A small study of five patients with COVID-19 found that treatment with tPA — a thrombolyic agent used to dissolve blood clots — resulted in rapid improvement in alveolar ventilation, oxygenation, and/or shock, according to Mt. Sinai researchers.
Researchers say that blood clots, especially pulmonary emboli, may play a role in severe cases of COVID-19. Their research suggests treatment for respiratory failure caused by COVID-19 might follow the model for stroke—anticoagulation drugs for milder cases and thrombolysis, or clot removal, with continued anticoagulation for more severe disease.
SARS-CoV-2, the virus that causes COVID-19, is closely related to SARS-CoV-1, the virus that caused the SARS outbreak in 2003. Previous autopsy studies from SARS cases demonstrated pulmonary thrombi, pulmonary infarcts, and microthrombi in other organs. Pulmonary thrombi are blood clots in the lungs that can cause pulmonary infarcts, the death of lung tissue due to lack of blood supply. Now, studies show that SARS-CoV-2 appears to be causing similar pathophysiological derangements. Although microthrombi, clots in small blood vessels, are present in sepsis and classic forms of ARDS, they are not the principal drivers of respiratory failure and organ dysfunction in those cases. In COVID-19 pneumonia, the thrombi may play a direct and significant role in gas exchange abnormalities and in multisystem organ dysfunction, the Mount Sinai researchers said.
Some critically ill COVID-19 patients have relatively well-preserved lung mechanics despite severe gas exchange abnormalities, a feature not consistent with classical ARDS, but one that is more consistent with pulmonary vascular disease, researchers explained.
They observed five cases of COVID-19 patients at Mount Sinai Health System hospitals with refractory respiratory failure requiring mechanical ventilation and shock. Significant pulmonary microthrombi and/or macrothromboses were suspected to be serving as drivers of this pre-terminal state. The patients were administered tPA and showed rapid improvement in alveolar ventilation, oxygenation, and/or shock.

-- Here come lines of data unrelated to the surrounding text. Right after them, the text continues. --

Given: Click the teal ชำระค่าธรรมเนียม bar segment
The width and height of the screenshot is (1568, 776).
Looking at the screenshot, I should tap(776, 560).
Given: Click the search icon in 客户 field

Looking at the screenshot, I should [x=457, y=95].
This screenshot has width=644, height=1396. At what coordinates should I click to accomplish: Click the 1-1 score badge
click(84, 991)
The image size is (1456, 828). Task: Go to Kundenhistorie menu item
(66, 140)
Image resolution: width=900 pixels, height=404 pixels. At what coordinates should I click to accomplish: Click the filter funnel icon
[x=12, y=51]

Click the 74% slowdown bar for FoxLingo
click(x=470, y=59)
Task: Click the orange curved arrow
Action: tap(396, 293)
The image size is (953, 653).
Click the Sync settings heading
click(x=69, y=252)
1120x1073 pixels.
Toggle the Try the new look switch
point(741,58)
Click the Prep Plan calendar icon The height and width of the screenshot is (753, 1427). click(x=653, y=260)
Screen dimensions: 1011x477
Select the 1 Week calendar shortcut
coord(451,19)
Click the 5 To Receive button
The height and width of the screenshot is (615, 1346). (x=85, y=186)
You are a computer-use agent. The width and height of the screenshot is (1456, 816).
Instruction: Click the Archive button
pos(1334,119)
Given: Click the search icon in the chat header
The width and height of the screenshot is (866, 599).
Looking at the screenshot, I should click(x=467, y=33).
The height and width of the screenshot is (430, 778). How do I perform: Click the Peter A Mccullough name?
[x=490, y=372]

These five cases had respiratory failure early in their COVID-19 course along with evidence of the “pulmonary vascular” phenotype, such as elevated protein fragments that are produced when a blood clot gets dissolved in the body and increased dead space, or air that is inhaled but does not take part in the gas exchange. Based on these findings, the researchers said, it may be prudent to consider full systemic anticoagulation—medication that is used to prevent the formation of blood clots—to mitigate disease progression in early stages and thrombolysis, in which clots are dissolved using thrombolytic agents, such as tPA, for more serious cases.
“It seems that for at least a significant subset of these patients, the underlying driver of respiratory failure and organ dysfunction is actually thrombosis and endothelial dysfunction,” said Hooman Poor, MD, Assistant Professor of Medicine (Pulmonary, Critical Care and Sleep Medicine) at the Icahn School of Medicine at Mount Sinai. “Future clinical trials will need to evaluate the role of anticoagulation for milder disease and thrombolysis for more severe disease.”
The high prevalence of obesity, hypertension, and diabetes in patients with severe COVID-19 pneumonia may point to an underlying susceptibility to endothelial injury and dysregulation, in which the inner lining of the small arteries fails to perform all of its important functions. The researchers advise that these therapeutic approaches should be considered in the management of COVID-19 patients and must be further examined in clinical research studies.